BRIEF: Please give the entries again in full and exactly, without any picture.
--
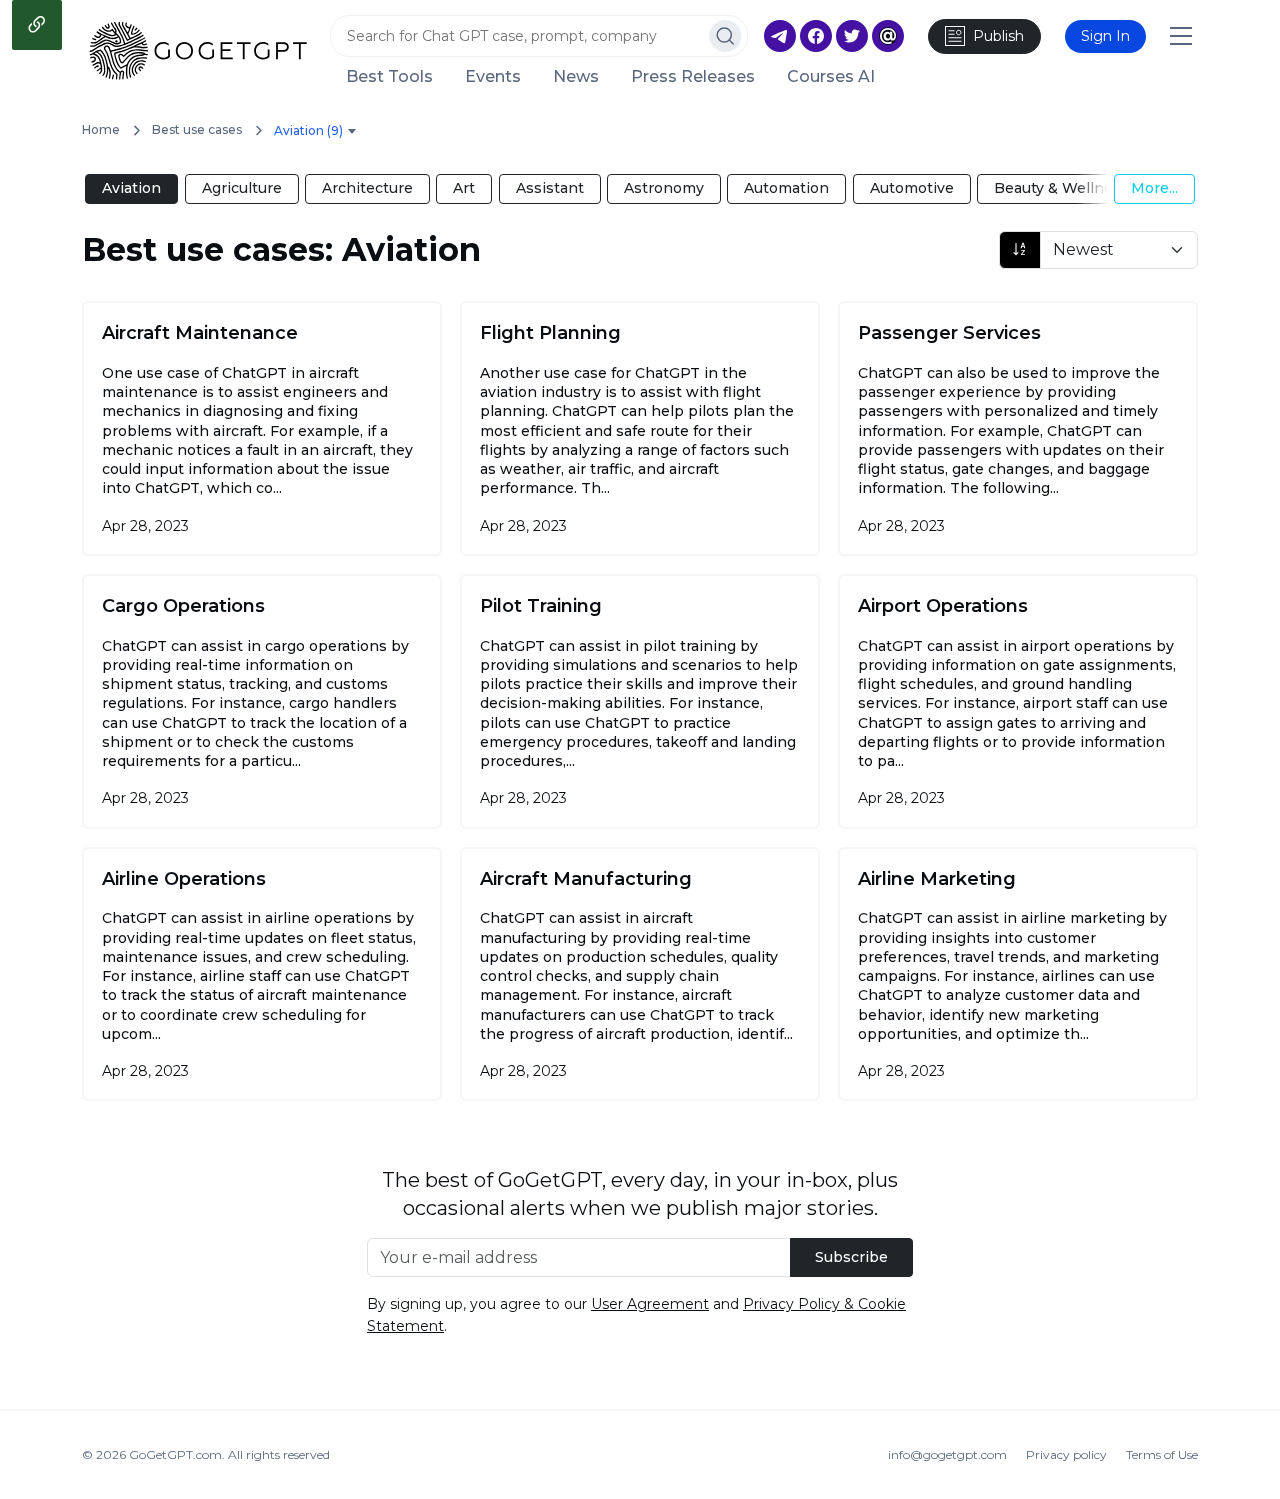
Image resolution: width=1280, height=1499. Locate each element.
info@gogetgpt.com (947, 1454)
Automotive (912, 188)
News (576, 77)
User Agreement (650, 1304)
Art (464, 188)
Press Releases (693, 77)
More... (1154, 188)
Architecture (367, 188)
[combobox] (318, 131)
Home (101, 129)
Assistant (550, 188)
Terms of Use (1162, 1454)
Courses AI (831, 77)
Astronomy (664, 188)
--
REPLY TO THE EXERCISE:
Image resolution: width=1280, height=1499. Locate each element.
info@gogetgpt.com (947, 1454)
Automotive (912, 188)
News (576, 77)
User Agreement (650, 1304)
Art (464, 188)
Press Releases (693, 77)
More... (1154, 188)
Architecture (367, 188)
[combobox] (318, 131)
Home (101, 129)
Assistant (550, 188)
Terms of Use (1162, 1454)
Courses AI (831, 77)
Astronomy (664, 188)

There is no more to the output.